Our study demonstrates that ofloxacin is as effective as ethambutol for the treatment of primary pulmonary tuberculosis when either drug is given with isoniazid and rifampicin. There were no significant differences between the study groups at study initiation, nor were any apparent during or after therapy. It is unknown whether the addition of either ethambutol or ofloxacin significantly altered the outcome of any patients in this study, and thus impossible to predict if ofloxacin would be effective in the face of multi-drug resistance of M tuberculosis. We treated 29 patients with persistent positive culture for multi-drug-resistant M tuberculosis by adding ofloxacin in a dosage of 0.8 g/day for the initial two months, then 0.6 g/day for the following four months to ongoing therapy, and culture conversion to negative was obtained in ten patients. In addition, Tsukamura et al showed that six to eight months of solitary ofloxacin therapy for the treatment of 19 cases of cavitary pulmonary tuberculosis, resistant to various antituberculosis drugs, resulted in decreased amounts of sputum mycobacteria in all cases and in culture conversion to negative in five cases. This suggests that ofloxacin may be useful for the treatment of chemoprophylaxis of multiresistant tuberculosis, although clinical trials are needed to study this further.

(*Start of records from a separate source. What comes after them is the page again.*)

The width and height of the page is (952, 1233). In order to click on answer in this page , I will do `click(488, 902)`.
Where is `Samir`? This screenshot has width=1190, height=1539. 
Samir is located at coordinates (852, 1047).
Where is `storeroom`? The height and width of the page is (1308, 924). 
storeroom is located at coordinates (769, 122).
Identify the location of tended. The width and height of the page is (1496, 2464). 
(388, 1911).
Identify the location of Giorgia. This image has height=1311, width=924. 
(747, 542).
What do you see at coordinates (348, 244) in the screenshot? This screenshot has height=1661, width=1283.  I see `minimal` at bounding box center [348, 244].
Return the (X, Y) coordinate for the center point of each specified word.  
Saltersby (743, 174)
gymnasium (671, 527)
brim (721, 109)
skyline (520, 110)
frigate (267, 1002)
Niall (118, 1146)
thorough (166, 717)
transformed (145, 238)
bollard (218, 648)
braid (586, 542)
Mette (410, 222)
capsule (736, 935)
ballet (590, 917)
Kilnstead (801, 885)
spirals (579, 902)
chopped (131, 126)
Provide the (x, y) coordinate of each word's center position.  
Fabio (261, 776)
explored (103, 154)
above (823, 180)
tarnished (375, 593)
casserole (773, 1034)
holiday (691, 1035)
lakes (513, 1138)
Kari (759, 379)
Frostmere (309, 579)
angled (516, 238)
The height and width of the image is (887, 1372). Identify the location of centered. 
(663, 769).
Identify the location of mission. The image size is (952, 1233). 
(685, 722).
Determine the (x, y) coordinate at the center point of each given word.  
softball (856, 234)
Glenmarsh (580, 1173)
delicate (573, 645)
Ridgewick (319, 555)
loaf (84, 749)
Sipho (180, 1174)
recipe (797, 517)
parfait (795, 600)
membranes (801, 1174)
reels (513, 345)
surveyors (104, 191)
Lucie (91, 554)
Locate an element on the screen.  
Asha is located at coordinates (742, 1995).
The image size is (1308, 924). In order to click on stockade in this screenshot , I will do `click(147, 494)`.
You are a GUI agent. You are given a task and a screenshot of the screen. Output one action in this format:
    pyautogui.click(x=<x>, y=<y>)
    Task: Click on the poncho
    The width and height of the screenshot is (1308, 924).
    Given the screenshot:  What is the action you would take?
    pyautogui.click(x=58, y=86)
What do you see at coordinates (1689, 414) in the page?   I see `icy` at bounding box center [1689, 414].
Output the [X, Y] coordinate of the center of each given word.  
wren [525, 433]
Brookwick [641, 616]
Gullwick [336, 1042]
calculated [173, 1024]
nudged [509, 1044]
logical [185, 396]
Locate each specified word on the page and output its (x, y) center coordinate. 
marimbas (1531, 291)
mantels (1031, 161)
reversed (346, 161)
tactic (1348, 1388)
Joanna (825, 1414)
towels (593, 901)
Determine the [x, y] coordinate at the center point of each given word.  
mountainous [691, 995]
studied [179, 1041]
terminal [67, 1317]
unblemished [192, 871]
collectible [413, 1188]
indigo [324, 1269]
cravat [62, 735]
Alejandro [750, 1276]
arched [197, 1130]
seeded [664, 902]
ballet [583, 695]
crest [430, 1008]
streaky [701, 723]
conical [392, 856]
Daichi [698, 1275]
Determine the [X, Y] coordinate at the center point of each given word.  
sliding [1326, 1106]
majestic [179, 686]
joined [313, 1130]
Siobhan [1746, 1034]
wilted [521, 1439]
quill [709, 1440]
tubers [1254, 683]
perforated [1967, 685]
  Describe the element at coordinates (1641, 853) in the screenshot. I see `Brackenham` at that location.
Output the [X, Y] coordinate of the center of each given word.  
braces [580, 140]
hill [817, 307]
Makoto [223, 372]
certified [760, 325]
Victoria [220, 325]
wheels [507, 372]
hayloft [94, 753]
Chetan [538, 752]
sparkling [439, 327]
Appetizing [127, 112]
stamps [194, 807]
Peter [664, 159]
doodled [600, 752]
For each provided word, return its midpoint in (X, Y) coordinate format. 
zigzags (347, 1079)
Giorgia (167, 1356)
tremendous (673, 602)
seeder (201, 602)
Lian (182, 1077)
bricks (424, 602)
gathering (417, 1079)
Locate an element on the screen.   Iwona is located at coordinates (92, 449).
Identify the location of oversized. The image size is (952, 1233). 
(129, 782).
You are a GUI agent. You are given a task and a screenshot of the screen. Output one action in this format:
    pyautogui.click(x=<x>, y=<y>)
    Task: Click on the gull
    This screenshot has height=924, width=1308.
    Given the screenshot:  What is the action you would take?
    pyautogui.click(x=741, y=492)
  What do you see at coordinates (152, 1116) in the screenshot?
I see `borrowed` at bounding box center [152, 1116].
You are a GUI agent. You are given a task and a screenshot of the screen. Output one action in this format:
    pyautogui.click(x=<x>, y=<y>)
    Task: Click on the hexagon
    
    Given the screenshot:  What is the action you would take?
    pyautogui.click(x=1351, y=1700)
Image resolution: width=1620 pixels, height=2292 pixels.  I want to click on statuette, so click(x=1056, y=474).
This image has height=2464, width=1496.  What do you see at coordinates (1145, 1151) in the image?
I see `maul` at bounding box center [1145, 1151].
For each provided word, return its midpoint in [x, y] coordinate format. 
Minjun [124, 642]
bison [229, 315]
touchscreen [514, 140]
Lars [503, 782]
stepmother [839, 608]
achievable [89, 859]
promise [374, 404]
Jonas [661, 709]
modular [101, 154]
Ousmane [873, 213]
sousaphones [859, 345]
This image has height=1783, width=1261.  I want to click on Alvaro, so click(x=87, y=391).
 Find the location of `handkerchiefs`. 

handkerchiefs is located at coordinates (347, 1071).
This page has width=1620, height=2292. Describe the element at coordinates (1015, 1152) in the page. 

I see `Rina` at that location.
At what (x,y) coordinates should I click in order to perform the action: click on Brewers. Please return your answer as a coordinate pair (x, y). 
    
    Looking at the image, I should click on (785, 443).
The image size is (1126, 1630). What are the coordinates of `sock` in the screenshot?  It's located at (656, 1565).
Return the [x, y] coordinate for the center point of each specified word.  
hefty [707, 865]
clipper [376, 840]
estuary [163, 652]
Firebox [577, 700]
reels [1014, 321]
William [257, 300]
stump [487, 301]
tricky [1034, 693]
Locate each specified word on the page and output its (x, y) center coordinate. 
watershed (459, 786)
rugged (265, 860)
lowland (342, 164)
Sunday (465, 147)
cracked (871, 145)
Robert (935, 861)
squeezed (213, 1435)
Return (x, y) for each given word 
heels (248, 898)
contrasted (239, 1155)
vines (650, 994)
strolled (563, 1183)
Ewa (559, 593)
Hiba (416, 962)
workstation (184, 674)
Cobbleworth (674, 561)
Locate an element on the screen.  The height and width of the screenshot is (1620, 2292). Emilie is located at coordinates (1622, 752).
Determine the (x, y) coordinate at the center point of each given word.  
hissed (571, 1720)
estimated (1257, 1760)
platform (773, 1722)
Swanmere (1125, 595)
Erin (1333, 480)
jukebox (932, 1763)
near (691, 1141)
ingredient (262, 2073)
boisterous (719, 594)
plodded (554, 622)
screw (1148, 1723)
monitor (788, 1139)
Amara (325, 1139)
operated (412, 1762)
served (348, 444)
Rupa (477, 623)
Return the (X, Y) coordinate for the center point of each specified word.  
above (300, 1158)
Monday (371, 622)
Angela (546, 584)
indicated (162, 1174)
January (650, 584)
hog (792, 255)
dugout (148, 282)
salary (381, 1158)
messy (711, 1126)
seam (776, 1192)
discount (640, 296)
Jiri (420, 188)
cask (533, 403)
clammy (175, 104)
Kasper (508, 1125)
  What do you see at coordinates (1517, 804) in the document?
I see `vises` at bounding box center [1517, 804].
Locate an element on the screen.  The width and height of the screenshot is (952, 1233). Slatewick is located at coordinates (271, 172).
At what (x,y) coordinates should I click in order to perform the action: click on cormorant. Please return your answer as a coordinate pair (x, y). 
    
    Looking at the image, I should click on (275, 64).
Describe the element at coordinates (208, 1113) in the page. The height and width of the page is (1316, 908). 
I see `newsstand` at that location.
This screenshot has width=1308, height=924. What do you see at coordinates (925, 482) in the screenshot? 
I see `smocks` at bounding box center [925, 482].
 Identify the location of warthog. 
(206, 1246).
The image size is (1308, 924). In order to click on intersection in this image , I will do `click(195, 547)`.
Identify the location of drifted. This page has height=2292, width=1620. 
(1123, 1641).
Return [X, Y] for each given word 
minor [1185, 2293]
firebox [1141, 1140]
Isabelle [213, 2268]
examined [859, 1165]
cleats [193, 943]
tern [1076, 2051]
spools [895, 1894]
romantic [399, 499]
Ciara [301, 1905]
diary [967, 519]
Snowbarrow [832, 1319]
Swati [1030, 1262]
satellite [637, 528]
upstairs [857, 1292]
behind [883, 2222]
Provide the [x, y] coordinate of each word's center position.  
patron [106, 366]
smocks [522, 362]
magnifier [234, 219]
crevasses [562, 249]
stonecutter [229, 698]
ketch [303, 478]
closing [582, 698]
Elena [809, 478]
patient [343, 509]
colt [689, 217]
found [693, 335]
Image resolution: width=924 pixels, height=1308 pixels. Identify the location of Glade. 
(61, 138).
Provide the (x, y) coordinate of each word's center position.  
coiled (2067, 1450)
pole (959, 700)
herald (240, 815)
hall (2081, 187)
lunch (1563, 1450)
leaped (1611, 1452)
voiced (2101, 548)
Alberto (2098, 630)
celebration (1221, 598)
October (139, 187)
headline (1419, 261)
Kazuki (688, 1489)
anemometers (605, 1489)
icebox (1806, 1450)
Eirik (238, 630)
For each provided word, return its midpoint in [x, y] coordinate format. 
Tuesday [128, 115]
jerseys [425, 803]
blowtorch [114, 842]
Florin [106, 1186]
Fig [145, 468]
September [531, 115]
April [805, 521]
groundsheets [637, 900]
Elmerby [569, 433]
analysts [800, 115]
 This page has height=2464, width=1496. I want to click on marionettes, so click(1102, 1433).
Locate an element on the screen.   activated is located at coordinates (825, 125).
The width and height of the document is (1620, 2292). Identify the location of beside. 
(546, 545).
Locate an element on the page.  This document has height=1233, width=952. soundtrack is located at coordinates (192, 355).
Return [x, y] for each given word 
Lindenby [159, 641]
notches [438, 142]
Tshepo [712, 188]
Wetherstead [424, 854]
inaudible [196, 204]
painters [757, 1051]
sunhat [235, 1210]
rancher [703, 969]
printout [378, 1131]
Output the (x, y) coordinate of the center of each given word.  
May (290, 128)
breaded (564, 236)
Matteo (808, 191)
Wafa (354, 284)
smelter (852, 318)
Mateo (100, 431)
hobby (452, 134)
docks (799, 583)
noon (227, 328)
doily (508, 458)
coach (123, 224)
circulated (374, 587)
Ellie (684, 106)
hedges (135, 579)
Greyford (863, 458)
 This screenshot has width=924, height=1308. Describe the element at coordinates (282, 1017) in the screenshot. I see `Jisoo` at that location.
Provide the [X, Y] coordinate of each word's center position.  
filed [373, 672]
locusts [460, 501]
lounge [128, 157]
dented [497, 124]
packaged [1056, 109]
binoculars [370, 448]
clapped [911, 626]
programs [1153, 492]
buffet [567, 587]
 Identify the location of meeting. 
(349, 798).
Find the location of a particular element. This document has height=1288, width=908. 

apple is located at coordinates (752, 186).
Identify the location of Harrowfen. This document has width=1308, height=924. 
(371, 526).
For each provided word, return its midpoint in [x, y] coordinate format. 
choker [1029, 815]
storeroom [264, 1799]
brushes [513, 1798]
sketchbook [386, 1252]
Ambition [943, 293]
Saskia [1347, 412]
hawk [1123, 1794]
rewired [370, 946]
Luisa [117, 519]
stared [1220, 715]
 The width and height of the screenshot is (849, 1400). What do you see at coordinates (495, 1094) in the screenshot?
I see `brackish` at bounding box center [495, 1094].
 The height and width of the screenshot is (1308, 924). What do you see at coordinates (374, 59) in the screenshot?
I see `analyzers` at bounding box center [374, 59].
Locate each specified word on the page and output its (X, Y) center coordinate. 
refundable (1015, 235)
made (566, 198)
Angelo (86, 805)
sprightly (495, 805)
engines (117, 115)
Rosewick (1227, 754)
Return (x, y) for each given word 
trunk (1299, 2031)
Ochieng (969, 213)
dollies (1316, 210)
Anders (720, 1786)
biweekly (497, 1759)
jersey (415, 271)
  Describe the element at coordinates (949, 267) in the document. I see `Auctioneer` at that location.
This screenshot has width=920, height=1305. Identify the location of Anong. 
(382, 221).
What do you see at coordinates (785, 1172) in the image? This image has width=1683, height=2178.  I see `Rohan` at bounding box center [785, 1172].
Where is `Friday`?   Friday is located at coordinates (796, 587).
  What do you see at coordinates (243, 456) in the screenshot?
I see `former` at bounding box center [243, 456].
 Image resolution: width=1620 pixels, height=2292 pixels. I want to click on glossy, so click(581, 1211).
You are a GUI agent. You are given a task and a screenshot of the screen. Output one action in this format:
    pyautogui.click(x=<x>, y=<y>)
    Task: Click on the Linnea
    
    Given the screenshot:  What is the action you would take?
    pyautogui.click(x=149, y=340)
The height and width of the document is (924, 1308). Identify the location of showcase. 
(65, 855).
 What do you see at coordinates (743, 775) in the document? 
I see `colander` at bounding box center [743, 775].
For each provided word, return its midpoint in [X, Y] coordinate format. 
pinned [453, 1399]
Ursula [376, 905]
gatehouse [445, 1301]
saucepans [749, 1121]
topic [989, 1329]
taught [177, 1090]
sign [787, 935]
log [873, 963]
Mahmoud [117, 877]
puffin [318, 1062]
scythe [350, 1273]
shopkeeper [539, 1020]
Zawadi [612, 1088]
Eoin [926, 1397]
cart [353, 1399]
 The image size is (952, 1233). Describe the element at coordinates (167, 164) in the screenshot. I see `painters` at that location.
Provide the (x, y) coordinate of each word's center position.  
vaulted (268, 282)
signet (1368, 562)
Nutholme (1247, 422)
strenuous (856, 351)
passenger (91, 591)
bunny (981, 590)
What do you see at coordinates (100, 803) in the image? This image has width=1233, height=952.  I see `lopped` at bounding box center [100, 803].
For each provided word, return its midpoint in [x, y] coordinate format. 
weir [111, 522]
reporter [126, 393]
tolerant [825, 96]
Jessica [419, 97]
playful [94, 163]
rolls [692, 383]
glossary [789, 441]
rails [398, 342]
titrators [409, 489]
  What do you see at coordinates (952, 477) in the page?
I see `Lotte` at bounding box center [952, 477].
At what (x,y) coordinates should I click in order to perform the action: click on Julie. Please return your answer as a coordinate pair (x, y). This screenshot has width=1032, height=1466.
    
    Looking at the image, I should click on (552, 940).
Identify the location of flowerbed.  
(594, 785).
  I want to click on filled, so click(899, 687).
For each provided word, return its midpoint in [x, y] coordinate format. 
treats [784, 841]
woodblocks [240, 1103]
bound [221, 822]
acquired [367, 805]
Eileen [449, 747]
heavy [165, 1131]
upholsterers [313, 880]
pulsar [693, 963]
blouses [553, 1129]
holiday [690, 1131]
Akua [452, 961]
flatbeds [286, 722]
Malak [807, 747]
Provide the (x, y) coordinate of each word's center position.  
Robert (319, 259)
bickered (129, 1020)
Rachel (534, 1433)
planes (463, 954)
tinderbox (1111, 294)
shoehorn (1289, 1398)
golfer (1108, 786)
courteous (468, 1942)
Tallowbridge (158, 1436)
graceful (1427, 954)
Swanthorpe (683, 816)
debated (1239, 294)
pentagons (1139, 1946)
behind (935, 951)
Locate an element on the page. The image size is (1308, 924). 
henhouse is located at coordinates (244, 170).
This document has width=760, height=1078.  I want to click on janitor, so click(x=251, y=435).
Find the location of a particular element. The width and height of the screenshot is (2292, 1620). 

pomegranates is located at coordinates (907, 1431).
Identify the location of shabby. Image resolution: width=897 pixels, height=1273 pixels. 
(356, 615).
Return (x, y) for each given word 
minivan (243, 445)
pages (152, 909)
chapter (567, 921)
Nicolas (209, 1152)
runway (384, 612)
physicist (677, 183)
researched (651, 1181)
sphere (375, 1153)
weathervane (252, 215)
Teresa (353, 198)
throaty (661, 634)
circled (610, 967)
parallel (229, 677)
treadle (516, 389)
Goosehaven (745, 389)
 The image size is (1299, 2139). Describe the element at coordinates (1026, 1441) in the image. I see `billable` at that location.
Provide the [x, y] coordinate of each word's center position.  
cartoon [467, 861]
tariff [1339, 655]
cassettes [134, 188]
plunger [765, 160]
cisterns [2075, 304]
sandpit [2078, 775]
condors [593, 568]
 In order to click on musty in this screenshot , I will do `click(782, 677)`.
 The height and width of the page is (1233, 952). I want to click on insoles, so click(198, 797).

Our patients were able to tolerate long-term administration of ofloxacin without significant adverse affects, despite the broad antibacterial spectrum of this drug. Since ofloxacin is more expensive than ethambutol, ofloxacin could be used as a substitute for ethambutol for patients who have adverse reactions to ethambutol or possibly for patients with M tuberculosis resistant to ethambutol.
ACKNOWLEDGMENT: We gratefully acknowledge the help of Tadao Shimao, M.D., for excellent advice on this study add Paul H. Edelstein, M. D., for editorial corrections.